We addressed this comment by adding the following text:

 

…the participants were all the fourteen adult ICUs in the Republic of Cyprus designated for the management of critically ill, intubated patients. This was the final sample size of the study as there were no exclusion criteria.

Participants (lines 102-105)

5. Page 2 row 94-96 why the meeting was held with the participants and whether it was useful or not for the study

We addressed this comment by adding the following text:

 

…in order to enhance the accuracy of the data provided.

Participants (line 109-110)

6. Data analysis: how the open-ended questions were analyzed

This information was in 3.3.d Facilitators to standardized screening and treatment section.
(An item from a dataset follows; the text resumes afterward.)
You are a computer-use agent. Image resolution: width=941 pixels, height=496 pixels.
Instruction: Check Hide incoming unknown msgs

We addressed this comment by adding the following text ‘Finally, the four open-type questions were not answered therefore they were not included in the analysis’ to the Data analysis section.

Data analysis (lines 185-186)

7. Page 4 row 160-161 it is not necessary to report the response rate of the units

We deleted this

 

8. Page 5 series 178-186 the information in this paragraph is very confusing please rewrite it

 

We rephrased this point as follow:

 

More than 85% (12 ICUs) of ICUs indicated that there was no standard protocol indicating which patients should be screened for PED. 9 ICU teams reported that no patient was screened for PED in their ICU. 2 ICUs reported that 51-75% of their patients screened for PED and in 1 ICU the percentage was 25-50% of patients. Screening for PED for less than 25% of their patients was reported in 1 ICU and only 1 ICU team reported that more than 75% of their patients screened for PED.
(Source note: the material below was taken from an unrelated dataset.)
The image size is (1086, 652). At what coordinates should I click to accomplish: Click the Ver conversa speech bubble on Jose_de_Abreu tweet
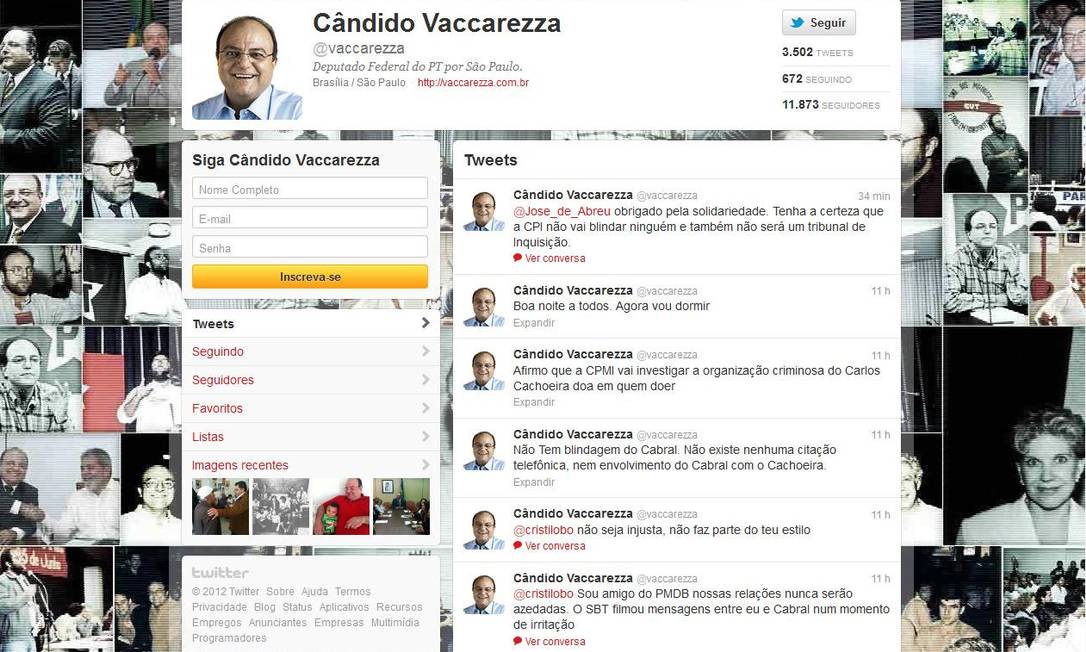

6 ICU teams reported that more than 75% of their patients who received a tracheostomy during their ICU admission screened for PED. 3 ICU teams reported that 51-75% of their tracheotomized patients screened for PED, in 3 ICUs the percentage was 25-50% of their patients and another 3 teams reported that no patient with tracheostomy was screened for PED in their ICU. Screening for PED after tracheostomy for less than 25% of patients was reported in 1 ICU.

 

 

Results

3.1.a. PED management (lines 208-219)

9. Page 9: Please clarify if the results reported refer to patients who tested positive for dysphagia or all patients

We thank the reviewer since this comment gives to us the opportunity to clarify this issue.

 

We made this addition to the Results section (underlined text):

…of aspiration pneumonia in all patients

 

 

3.1.b Prevention of aspiration pneumonia related to PED (lines 277-278)

10. The discussion is well written.

We thank the reviewer for this comment.

 

11. The conclusions are well written.

We thank the reviewer for this comment.

 

Author Response File: Author Response.pdf

Round 2

Reviewer 1 Report

I previously reviewed this paper, and I got a revised version of it. I still have serious concerns regarding limitations of the generazibility of the paper.

Author Response

Reviewer 1

Reviewer’s Comment

Response

Citation (section and line/-s)

I previously reviewed this paper, and I got a revised version of it. I still have serious concerns regarding limitations of the generazibility of the paper.
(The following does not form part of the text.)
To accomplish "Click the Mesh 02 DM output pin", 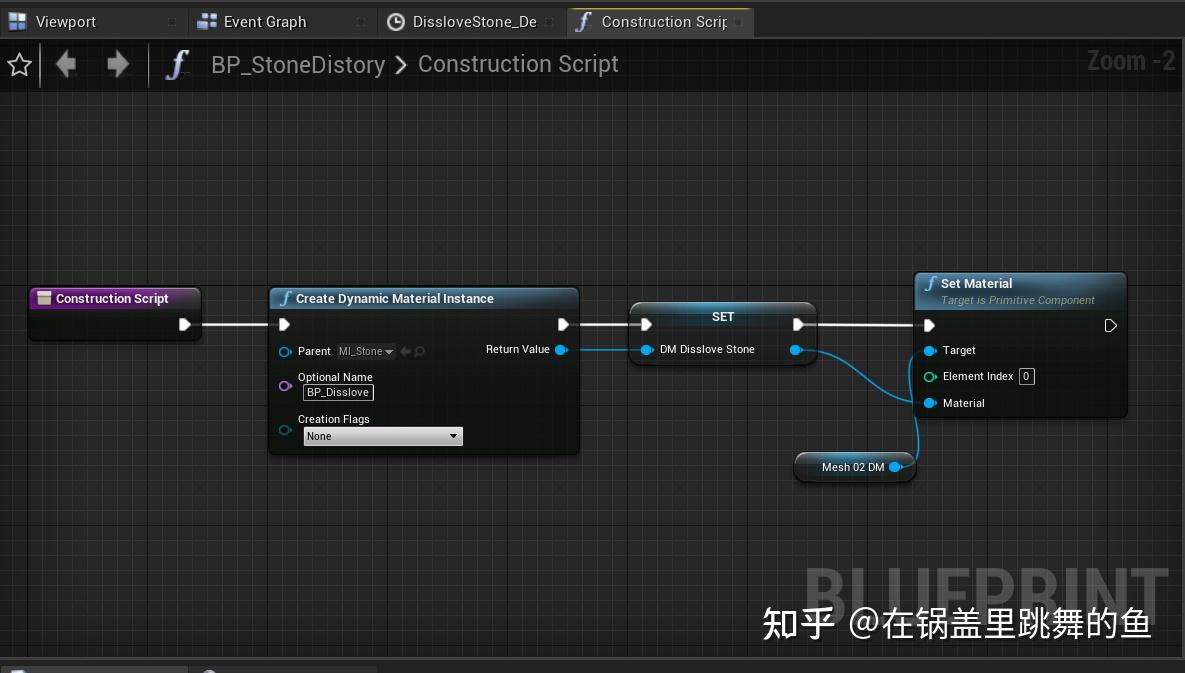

We thank the reviewer for this comment which helped us to increase the rigor of our study.

 

We addressed this comment by adding the following underlined text in the Limitation section:

First, this study presents a secondary analysis of an international cross-sectional survey conducted in 26 countries [27]. So, an important limitation of the present work regards the fact that the findings are reported in relation to a particular healthcare setting, i.e., ICUs in the public and private sector of the Republic of Cyprus. It is important to note that ICU nurses in different healthcare systems across the nations may implement different protocols and care plans, or they may receive to various degrees continuing education on clinical guidelines. These concerns may influence the generazibility of the present results. However, the strength of the present study is the use of a nationwide representative sample of ICU nurses with a response rate of 100%, which i-creases the external validity of the study. Moreover, the present findings are based on a robust study design, which further supports the internal validity of the study.